Anche in questo caso l’indennità è erogata in misura ridotta di un importo pari all’80 per cento del reddito percepito.
In quali altri casi si percepisce la Naspi lavorando?
La Naspi è compatibile anche con lo svolgimento di attività di lavoro autonomo, di impresa o parasubordinata da cui derivi un reddito inferiore a 4.800 euro annuo (5.500 euro per il lavoro occasionale accessorio).
Il beneficiario in questo caso deve informare l’Inps, entro un mese dall’inizio dell’attività o entro un mese dalla domanda di Naspi, se l’attività fosse preesistente, dichiarando il reddito annuo che prevede di conseguire.
In questo caso l’indennità è ridotta di un importo pari all’80 per cento del reddito previsto. In caso di esenzione dall’obbligo di presentare la dichiarazione dei redditi, il beneficiario è tenuto a presentare all’Inps un’apposita auto dichiarazione, che riguarda il reddito ricavato dall’attività lavorativa, entro il 31 marzo dell’anno successivo.
In mancanza di auto dichiarazione, il beneficiario è tenuto a restituire la Naspi percepita dall’inizio dell’attività lavorativa. Esiste un ultimo caso nel quale la Naspi può essere percepita mentre si lavora, ovvero in caso di lavoro a chiamata. La normativa prevede infatti che il sussidio possa essere erogato in caso di contratto intermittente, per i giorni che vengono effettivamente lavorati.
Chi ha diritto alla Naspi e come viene erogata
Secondo quanto disposto dall'Inps, la Naspi spetta ai lavoratori con un rapporto di lavoro subordinato e che abbiano perso involontariamente l’occupazione. Sono compresi gli apprendisti, i soci lavoratori di cooperative con rapporto di lavoro subordinato con le medesime cooperative, il personale artistico con rapporto di lavoro subordinato, i dipendenti a tempo determinato delle pubbliche amministrazioni.
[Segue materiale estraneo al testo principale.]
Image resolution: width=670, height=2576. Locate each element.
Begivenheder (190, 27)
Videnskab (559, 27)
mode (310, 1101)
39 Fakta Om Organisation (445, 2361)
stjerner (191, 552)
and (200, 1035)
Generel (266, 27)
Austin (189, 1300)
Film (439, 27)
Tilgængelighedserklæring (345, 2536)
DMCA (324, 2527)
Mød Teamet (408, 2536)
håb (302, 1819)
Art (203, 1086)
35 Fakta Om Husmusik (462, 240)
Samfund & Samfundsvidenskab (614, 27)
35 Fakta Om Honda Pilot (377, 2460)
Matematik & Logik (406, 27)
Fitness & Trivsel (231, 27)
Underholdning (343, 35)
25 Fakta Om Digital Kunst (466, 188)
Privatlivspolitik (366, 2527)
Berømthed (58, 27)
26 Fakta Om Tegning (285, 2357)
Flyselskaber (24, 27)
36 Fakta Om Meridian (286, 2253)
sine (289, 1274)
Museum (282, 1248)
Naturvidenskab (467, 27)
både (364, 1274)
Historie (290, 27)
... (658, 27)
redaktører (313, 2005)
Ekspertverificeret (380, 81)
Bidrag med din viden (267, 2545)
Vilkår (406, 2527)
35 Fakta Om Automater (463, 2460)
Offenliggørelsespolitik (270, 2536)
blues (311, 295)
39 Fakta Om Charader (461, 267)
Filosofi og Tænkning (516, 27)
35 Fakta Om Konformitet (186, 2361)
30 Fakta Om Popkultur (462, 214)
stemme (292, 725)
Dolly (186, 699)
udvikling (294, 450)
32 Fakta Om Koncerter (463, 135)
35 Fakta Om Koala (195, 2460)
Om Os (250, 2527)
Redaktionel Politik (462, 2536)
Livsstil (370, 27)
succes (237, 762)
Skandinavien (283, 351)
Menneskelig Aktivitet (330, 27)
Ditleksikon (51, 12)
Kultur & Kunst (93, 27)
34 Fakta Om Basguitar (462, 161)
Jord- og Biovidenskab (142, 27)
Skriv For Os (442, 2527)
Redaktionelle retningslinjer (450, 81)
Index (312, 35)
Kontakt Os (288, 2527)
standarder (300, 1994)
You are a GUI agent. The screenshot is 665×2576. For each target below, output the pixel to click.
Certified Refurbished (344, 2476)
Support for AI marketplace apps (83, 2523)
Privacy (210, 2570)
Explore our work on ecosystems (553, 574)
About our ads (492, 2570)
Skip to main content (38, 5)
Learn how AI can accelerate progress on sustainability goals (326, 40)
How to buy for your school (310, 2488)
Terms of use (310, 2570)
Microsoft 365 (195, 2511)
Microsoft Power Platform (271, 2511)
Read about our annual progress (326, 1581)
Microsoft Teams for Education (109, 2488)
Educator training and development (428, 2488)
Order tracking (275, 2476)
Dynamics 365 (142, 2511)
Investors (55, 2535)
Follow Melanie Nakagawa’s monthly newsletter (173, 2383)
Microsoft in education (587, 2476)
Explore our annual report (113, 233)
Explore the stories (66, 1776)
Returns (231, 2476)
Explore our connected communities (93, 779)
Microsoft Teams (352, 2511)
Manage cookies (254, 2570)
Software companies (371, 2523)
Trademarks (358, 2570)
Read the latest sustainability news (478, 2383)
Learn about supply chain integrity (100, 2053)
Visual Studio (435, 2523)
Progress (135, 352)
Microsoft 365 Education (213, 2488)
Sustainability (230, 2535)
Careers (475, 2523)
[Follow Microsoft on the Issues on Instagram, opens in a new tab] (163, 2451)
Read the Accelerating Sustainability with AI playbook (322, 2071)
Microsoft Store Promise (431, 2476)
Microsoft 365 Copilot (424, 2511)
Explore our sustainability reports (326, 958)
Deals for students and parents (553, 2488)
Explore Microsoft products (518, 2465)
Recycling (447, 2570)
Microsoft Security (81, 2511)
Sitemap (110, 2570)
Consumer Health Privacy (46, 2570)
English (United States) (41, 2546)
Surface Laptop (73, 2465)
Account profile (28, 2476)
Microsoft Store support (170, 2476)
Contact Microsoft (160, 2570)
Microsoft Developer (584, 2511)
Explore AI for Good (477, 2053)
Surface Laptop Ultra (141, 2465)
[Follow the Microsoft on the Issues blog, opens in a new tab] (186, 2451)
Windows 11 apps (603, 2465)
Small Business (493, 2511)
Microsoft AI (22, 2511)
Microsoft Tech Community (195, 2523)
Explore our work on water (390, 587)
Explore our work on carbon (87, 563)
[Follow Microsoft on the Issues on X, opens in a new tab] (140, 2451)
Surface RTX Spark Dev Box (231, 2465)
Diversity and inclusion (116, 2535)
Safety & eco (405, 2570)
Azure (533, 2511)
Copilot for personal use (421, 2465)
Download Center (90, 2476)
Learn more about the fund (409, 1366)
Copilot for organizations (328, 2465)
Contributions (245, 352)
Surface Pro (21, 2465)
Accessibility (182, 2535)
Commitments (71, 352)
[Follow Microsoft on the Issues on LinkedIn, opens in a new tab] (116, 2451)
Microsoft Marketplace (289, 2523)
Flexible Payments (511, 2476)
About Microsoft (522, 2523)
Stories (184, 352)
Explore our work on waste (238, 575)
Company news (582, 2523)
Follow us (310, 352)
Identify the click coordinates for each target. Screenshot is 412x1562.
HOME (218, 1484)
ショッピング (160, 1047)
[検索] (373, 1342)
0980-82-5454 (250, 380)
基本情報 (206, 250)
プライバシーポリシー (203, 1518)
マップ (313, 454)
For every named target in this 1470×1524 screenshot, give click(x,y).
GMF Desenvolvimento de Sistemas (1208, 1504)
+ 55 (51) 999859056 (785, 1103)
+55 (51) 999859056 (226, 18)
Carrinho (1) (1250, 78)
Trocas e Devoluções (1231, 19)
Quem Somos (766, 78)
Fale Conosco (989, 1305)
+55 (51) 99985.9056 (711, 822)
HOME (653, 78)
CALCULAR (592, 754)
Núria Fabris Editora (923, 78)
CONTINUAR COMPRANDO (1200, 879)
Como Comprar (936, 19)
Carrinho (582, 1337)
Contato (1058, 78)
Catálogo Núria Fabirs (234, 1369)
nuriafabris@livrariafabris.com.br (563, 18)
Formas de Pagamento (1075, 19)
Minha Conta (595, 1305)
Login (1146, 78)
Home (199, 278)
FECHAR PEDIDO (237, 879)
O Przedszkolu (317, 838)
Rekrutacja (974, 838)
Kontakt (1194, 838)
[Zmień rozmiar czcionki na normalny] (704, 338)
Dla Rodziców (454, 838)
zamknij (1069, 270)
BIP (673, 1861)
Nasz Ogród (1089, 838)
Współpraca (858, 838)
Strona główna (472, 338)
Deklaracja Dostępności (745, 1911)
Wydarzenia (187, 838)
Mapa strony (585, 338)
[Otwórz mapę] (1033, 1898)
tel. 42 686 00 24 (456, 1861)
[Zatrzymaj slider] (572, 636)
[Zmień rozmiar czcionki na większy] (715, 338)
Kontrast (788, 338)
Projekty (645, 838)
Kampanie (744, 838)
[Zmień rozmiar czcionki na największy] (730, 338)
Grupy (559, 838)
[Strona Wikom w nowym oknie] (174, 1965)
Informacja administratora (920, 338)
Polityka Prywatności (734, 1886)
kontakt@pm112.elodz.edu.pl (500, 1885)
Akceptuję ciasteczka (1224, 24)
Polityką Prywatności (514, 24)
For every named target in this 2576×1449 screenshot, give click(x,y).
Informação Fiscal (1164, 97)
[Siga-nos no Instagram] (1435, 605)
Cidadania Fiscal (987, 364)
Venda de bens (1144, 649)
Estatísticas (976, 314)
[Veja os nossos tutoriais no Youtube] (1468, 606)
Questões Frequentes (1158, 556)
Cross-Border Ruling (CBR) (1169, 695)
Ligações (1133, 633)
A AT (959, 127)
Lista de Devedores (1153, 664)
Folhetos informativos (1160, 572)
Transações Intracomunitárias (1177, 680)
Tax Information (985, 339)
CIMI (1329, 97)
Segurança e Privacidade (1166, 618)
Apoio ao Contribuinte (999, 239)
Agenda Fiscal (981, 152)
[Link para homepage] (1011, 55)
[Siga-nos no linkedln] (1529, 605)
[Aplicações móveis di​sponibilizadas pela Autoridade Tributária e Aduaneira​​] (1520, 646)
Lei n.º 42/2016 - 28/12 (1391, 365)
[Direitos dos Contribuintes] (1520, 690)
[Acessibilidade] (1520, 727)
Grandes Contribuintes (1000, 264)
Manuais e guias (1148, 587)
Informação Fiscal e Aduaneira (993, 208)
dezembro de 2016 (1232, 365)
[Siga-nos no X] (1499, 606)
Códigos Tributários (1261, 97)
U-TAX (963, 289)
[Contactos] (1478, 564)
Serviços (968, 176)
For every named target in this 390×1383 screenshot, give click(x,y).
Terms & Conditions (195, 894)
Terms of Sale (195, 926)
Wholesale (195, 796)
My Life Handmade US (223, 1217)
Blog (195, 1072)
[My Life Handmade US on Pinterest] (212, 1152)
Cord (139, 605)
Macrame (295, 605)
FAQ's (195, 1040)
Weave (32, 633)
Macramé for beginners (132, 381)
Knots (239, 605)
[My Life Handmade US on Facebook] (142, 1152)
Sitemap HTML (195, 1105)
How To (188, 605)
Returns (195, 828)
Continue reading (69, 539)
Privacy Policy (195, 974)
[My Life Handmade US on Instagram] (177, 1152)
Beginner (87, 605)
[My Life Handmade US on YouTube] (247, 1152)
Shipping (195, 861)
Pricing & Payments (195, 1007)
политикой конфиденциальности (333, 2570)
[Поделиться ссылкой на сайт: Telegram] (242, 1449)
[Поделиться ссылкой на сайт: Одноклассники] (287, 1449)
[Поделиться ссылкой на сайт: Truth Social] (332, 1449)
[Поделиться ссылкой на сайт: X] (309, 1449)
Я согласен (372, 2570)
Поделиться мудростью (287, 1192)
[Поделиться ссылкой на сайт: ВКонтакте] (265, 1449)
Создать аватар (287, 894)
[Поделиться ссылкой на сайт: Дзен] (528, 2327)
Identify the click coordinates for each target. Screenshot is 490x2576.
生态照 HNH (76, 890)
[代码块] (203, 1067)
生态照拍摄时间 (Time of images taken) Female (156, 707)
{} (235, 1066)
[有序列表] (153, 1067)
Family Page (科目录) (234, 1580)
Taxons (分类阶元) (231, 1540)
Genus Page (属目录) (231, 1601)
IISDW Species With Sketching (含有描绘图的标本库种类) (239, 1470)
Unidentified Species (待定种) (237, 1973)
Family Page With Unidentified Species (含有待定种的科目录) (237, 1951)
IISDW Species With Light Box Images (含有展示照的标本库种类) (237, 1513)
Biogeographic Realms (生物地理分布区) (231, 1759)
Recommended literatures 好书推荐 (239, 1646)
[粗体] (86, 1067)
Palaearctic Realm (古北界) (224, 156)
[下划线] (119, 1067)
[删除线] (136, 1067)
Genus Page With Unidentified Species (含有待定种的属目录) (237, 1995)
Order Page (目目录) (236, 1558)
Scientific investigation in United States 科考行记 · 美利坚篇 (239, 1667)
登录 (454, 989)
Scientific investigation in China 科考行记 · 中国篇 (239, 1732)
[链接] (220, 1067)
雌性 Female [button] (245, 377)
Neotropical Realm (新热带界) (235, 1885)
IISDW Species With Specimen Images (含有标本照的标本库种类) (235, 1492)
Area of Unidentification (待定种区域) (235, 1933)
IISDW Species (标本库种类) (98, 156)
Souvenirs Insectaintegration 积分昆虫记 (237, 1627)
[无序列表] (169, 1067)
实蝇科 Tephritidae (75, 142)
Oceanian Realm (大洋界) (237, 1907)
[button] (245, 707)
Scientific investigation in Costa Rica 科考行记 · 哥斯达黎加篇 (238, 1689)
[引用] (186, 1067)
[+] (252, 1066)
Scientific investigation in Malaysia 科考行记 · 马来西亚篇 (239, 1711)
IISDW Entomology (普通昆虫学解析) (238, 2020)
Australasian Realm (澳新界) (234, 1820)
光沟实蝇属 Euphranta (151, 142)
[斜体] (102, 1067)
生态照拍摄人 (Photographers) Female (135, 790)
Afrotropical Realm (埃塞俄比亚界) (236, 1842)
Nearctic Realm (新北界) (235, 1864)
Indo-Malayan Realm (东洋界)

E' possibile chiedere il sussidio se il rapporto di lavoro subordinato è cessato involontariamente e se di hanno almeno 13 settimane di contributi contro la disoccupazione nei quattro anni precedenti la cessazione. La domanda di Naspi va presentata entro 68 giorni dalla cessazione del rapporto di lavoro esclusivamente in modalità telematica attraverso il sito dell'Inps.
Se la domanda viene presentata entro i primi otto giorni dalla data di cessazione, il sussidio viene erogato dall'ottavo giorno successivo alla data di cessazione del rapporto di lavoro. Se viene presentata successivamente, la Naspi decorre dal giorno di invio della domanda.
Percepire la Naspi in caso di lavoro all'estero
Ma cosa succede a chi voglia percepire la Naspi perché licenziato da un lavoro svolto all'estero? Il regolamento dell'Inps non prevede questa fattispecie. Per presentare la domanda di accesso all’indennità occorre quindi aver perso un lavoro subordinato svolto in Italia.
In caso di trasferimento all'estero mentre si percepisce la Naspi, la normativa prevede che si possa continuare a ricevere l’indennità nel momento in cui ci si sposta per motivi contingenti specifici, come per esempio periodi brevi dovuti a matrimoni, malattia o lutto. Se si intende invece spostarsi all’estero per espatriare, l’indennità di disoccupazione viene persa automaticamente.
Cosa succede in caso di dichiarazioni false?
Nel caso in cui un presunto beneficiario di Naspi consegni all'Inps dichiarazioni false sono previste sanzioni importanti. Percepire il sussidio mentre si svolge un'attività lavorativa fuori dalle regole esposte precedentemente significa, infatti, intascarla in modo illecito.
Il rischio è di incorrere in sanzioni pecuniarie pesanti. In questo caso a essere sanzionato non è solo il soggetto interessato, ma anche il datore di lavoro per cui sta effettivamente lavorando pur percependo la Naspi. Questo soprattutto se il soggetto svolge il lavoro in nero, cioè senza un contratto stabilito tra le parti e senza il versamento delle dovute imposte. In questo caso, il datore di lavoro rischia di essere sanzionato anche in misura maggiore rispetto al lavoratore.